INPUT FOR THIS TASK »
= Beginning of Section =
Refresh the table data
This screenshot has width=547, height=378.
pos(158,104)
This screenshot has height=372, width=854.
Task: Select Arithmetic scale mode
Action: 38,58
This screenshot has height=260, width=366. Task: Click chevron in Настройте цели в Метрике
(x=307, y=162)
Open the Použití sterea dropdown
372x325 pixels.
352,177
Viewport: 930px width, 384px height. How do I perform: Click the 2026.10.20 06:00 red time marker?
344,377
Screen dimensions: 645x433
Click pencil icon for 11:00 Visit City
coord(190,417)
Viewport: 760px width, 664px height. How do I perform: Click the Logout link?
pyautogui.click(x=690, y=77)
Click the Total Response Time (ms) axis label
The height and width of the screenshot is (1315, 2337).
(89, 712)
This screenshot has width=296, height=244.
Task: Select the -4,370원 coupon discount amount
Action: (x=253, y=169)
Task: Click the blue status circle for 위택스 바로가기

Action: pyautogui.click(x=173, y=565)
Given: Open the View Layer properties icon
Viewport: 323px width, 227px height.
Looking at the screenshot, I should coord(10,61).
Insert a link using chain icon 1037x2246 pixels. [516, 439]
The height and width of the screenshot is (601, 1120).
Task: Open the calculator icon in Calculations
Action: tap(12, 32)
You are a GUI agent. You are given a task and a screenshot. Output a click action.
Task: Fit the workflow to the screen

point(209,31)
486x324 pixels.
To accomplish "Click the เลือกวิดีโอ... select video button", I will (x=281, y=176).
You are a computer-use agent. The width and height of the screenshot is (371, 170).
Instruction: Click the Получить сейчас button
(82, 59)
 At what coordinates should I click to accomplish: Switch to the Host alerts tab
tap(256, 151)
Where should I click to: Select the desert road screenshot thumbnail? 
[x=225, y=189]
= End of Section =
WHAT YOU NEED TO DO »
Could you retype all of the records above exactly as they appear?

ANSWER SECTION »
Refresh the table data
This screenshot has width=547, height=378.
pos(158,104)
This screenshot has height=372, width=854.
Task: Select Arithmetic scale mode
Action: 38,58
This screenshot has height=260, width=366. Task: Click chevron in Настройте цели в Метрике
(x=307, y=162)
Open the Použití sterea dropdown
372x325 pixels.
352,177
Viewport: 930px width, 384px height. How do I perform: Click the 2026.10.20 06:00 red time marker?
344,377
Screen dimensions: 645x433
Click pencil icon for 11:00 Visit City
coord(190,417)
Viewport: 760px width, 664px height. How do I perform: Click the Logout link?
pyautogui.click(x=690, y=77)
Click the Total Response Time (ms) axis label
The height and width of the screenshot is (1315, 2337).
(89, 712)
This screenshot has width=296, height=244.
Task: Select the -4,370원 coupon discount amount
Action: (x=253, y=169)
Task: Click the blue status circle for 위택스 바로가기

Action: pyautogui.click(x=173, y=565)
Given: Open the View Layer properties icon
Viewport: 323px width, 227px height.
Looking at the screenshot, I should coord(10,61).
Insert a link using chain icon 1037x2246 pixels. [516, 439]
The height and width of the screenshot is (601, 1120).
Task: Open the calculator icon in Calculations
Action: tap(12, 32)
You are a GUI agent. You are given a task and a screenshot. Output a click action.
Task: Fit the workflow to the screen

point(209,31)
486x324 pixels.
To accomplish "Click the เลือกวิดีโอ... select video button", I will (x=281, y=176).
You are a computer-use agent. The width and height of the screenshot is (371, 170).
Instruction: Click the Получить сейчас button
(82, 59)
 At what coordinates should I click to accomplish: Switch to the Host alerts tab
tap(256, 151)
Where should I click to: Select the desert road screenshot thumbnail? 
[x=225, y=189]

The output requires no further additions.